What is the most common monogenic cause of epilepsy? This is a question we often ask students and trainees who rotate with us in our Epilepsy Neurogenetics Clinic. This is not meant to be a trick question, and the answer we previously sought was based largely on published studies, estimates of population frequency of individual genetic epilepsies, and our own clinical experience. And we are sometimes surprised by how skewed such a view can be. Now, a new study by Symonds and colleagues answers the question of population-incidence of common genetic epilepsy syndromes through a prospective population-based cohort study in Scotland. This study provides important data on risk factors that are more likely to predict a genetic diagnosis in infants and young children with seizures and answers the question of which genetic epilepsy is most common. I was initially surprised, but really not surprised at all, by the answer.
The genetics of childhood epilepsy in Scotland. All genetic diagnoses in a population-based cohort of 333 patients presenting with seizures under 36 months collected over a three-year period. This chart provides the answer to the most common genetic epilepsy identified in this study. Incidence estimates are provided for individual genes, where such estimates were possible.
Study design. Over a three-year period, Symonds and colleagues enrolled children under 36 months of age from all pediatric departments and tertiary hospitals in Scotland who (1) received a new epilepsy diagnosis, (2) presented with febrile or afebrile status epilepticus, (3) presented with ≥2 febrile or afebrile seizures in less than 24 hours, or (4) presented with a second prolonged febrile seizure over any time period. This population-based approach is predicted to have captured nearly all children during the study period who presented with new-onset seizures. Altogether 343 children were enrolled, and genetic testing using a 104 gene epilepsy panel was performed on 333/343 of these children. The design of this study is unique, and few other studies capture entire populations to this degree of completeness.
Clinical presentations of infantile- and childhood-onset epilepsies. In this cohort, the factors that predicted a positive genetic diagnosis were (1) seizure onset before 6 months and (2) afebrile focal seizures as the presenting seizure type. Factors that made a genetic diagnosis less likely were seizure onset between 12-24 months and presenting with simple febrile seizures. The diagnostic yield among Developmental and Epileptic Encephalopathies was over 50%, emphasizing the role of genetic factors in this group. However, this was notably lower in West Syndrome, where only 3/27 (11%) children had a positive genetic diagnosis. These data are also interesting for what was not found. Not a single patient with Early-Onset Absence Epilepsy or Febrile Seizures Plus had a positive genetic finding.

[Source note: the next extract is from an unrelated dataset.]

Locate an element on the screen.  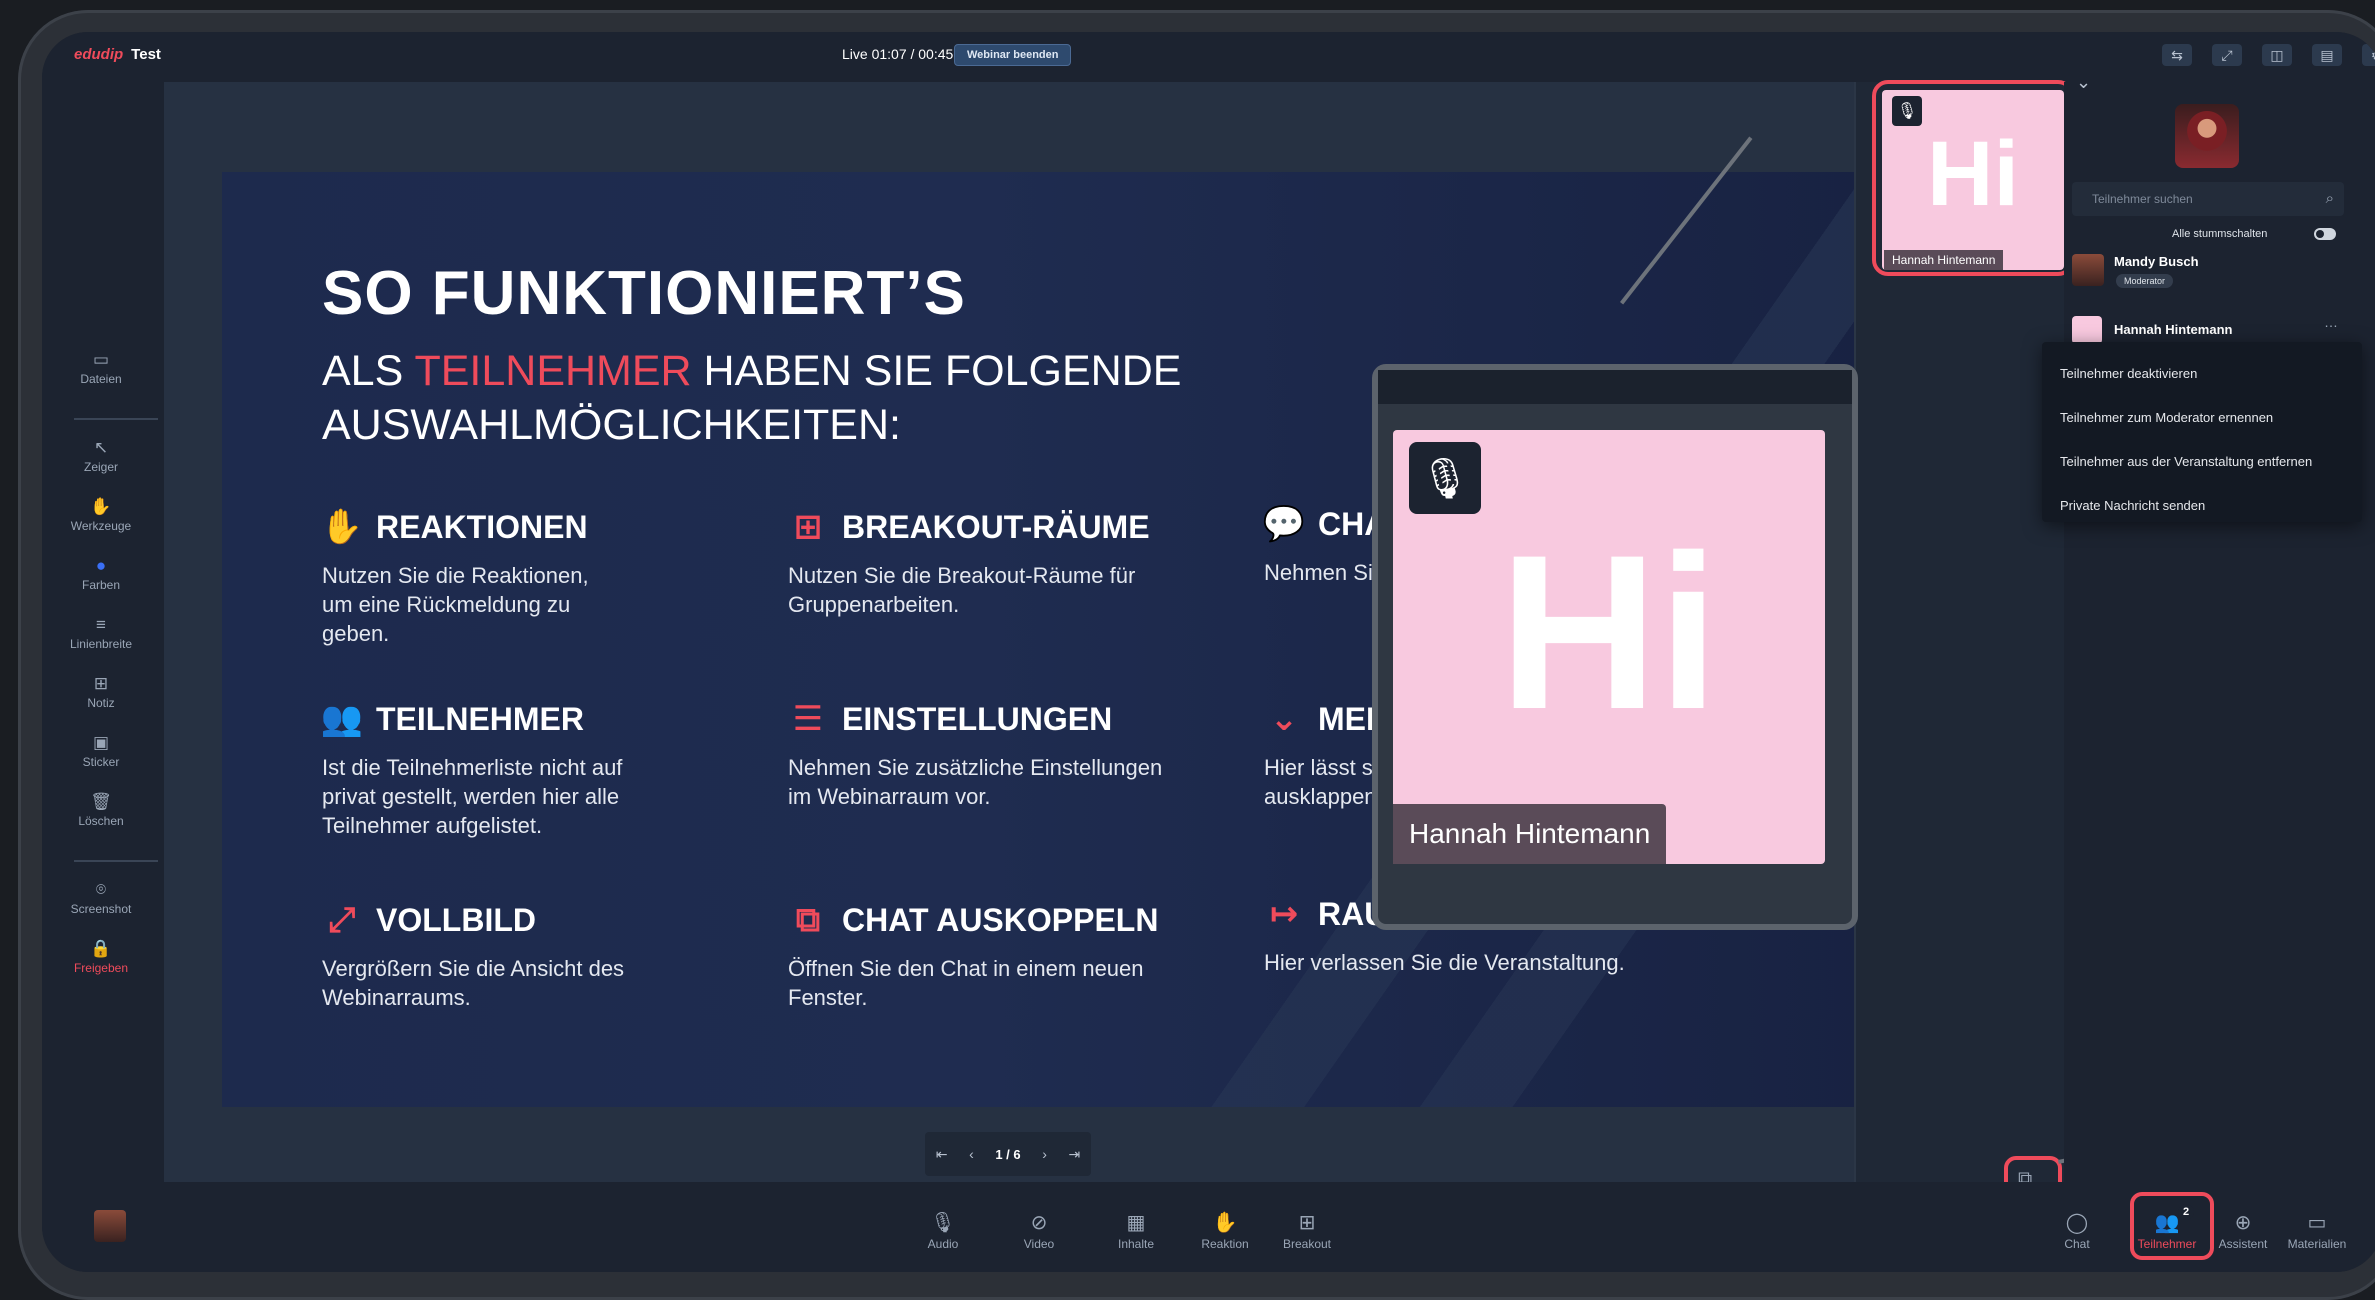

So what is the most common genetic epilepsy? In this cohort, the answer is PRRT2-related epilepsies, with an incidence of 1:9970 live births. If you answered Dravet syndrome and SCN1A-related epilepsies, I would probably still give you full credit. This is always the answer we have looked for when posing this question previously, and SCN1A-related epilepsies are a close second, with an estimated incidence of 1:12,200 live births, which is notably more common than previous estimates. Given the overlapping 95% confidence intervals for both PRRT2 and SCN1A, it is actually not possible to determine from these data which is truly more common. However, this study confirms that genetic epilepsies of childhood collectively are very common, with an estimated collective incidence of 1 per 2000 live births. Interestingly, this study verifies what other recent non-population-based studies have told us regarding the utility of genetic testing in the epilepsies, particularly the diagnostic yield of 24% (80/333). Additionally, 84% of genetic diagnoses were in the top 10 most common genes, consistent with the study by Lindy and collaborators, who similarly found that 80% of pathogenic variants are found in the top 13 genes. Taken together, childhood epilepsies have a strong genetic burden, and the causative genes are known suspects.
Limitations. This is a relatively small sample size of 343 children from Scotland, so the extent to which these findings are generalizable to other populations remains to be seen. However, many of the most common genetic epilepsies are the result of de novo variants, suggesting that these are not population-specific findings. By only including children under the age of 36 months, this study likely underestimates the incidence of genetic epilepsies that are associated with later seizure onset or no seizures at all, including DEPDC5, SCN2A, and STXBP1. Finally, the authors excluded children with a presumed symptomatic etiology, such as hypoxic ischemic injury, infections, metabolic conditions, and perinatal stroke, which may underestimate genetic factors associated with these conditions.
What you need to know. The study by Symonds and collaborators provides prospective population-based data regarding genetic epilepsies beginning in early childhood. Genetic epilepsies beginning in the first three years of life are common, with an estimated incidence of 1 per 2000 live births. The most common genetic causes of childhood-onset epilepsies are pathogenic variants in PRRT2, SCN1A, KCNQ2, and SLC2A1. Factors that predict a positive genetic diagnosis are seizure onset in the first 6 months of life and afebrile focal seizures as the presenting seizure type. The estimated diagnostic yield in children with seizure onset before 3 years is approximately 25%, and over 80% of genetic diagnoses are accounted for by the 10 most common genes, advocating for a more targeted approach to genetic testing in this population.